Composition, evolution and transfer of resistance plasmids in Escherichia coli

Resistance plasmids and mobile genetic elements (MGEs) play a crucial role in the transfer of antimicrobial resistance from the veterinary sector to human healthcare. In this thesis, plasmids from foodborne Escherichia coli isolates with a known (ES)BL or tetracycline resistance were sequenced with short- and long-read technologies to obtain insight into their composition. The isolates often contained several plasmids coding for resistance to various antimicrobials. Most plasmids belonged to IncI, IncF and IncX incompatibility groups and contained a conserved and variable region. Clusters containing resistance genes were identified and found in the variable regions as well as the presence of an addiction system. Conjugation experiments were performed with the foodborne E. coli isolates and a common recipient E. coli strain.
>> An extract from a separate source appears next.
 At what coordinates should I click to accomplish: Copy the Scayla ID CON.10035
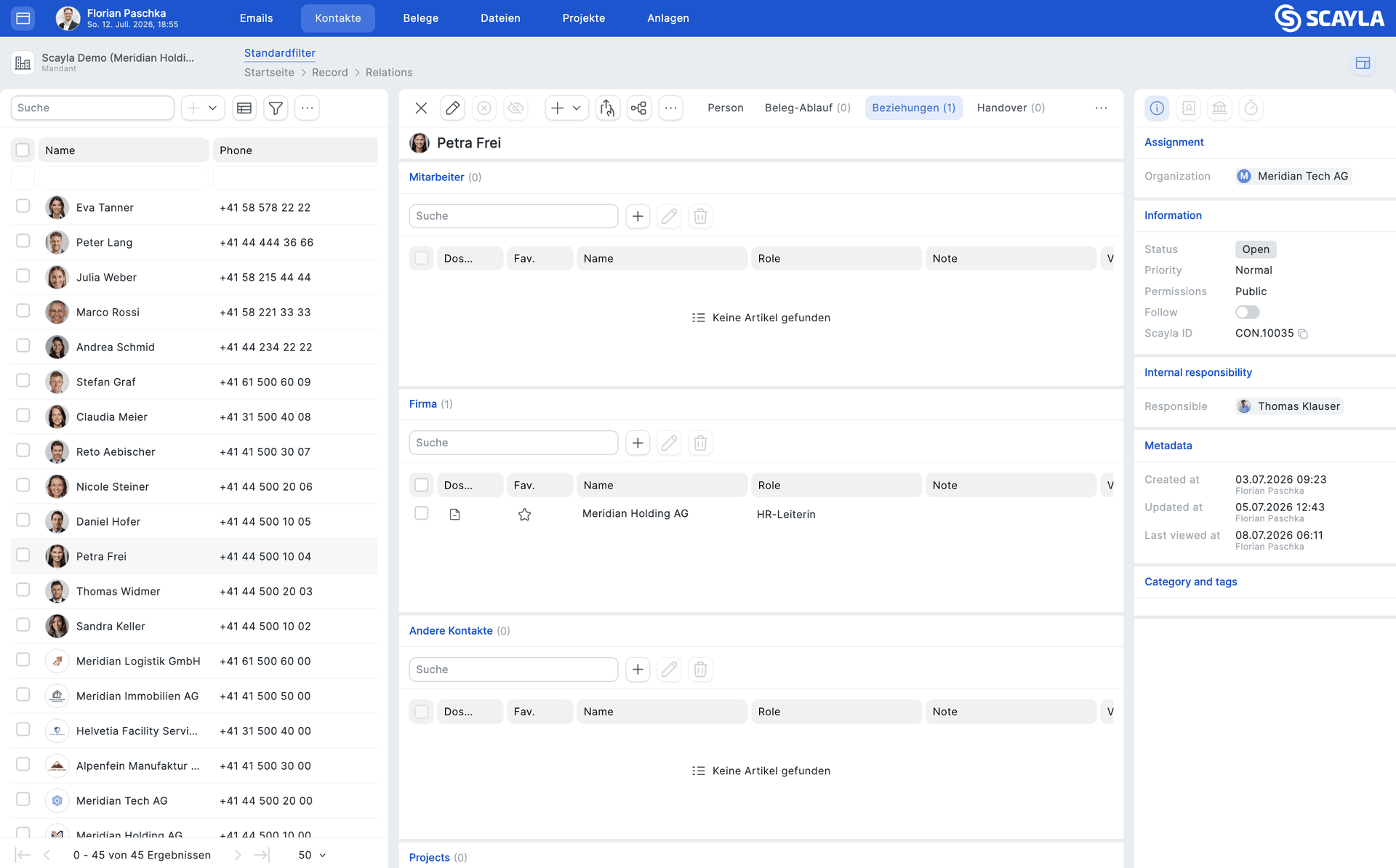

The physiological and genetic aspects of conjugation were analysed. Conjugation happens in low rates, but transconjugant cells can grow as well as the recipient strain. Longer co-incubation can lead to the spread of more plasmids or resistance genes. The transferred plasmids are explained through selective pressure as only plasmids harbouring an (ES)BL gene transferred successfully. These plasmids show little to no changes when compared to the plasmid in the donor strain. However, in rare cases a plasmid can obtain an extra resistance gene cluster during transfer. Lastly, a multiplicated mobile genetic element containing ampC was discovered upon exposure to amoxicillin that can sometimes transfer to other cells. These outcomes show how dynamic naturally occurring MGEs can transfer antimicrobial resistance and this poses a continuing threat for veterinary and human healthcare.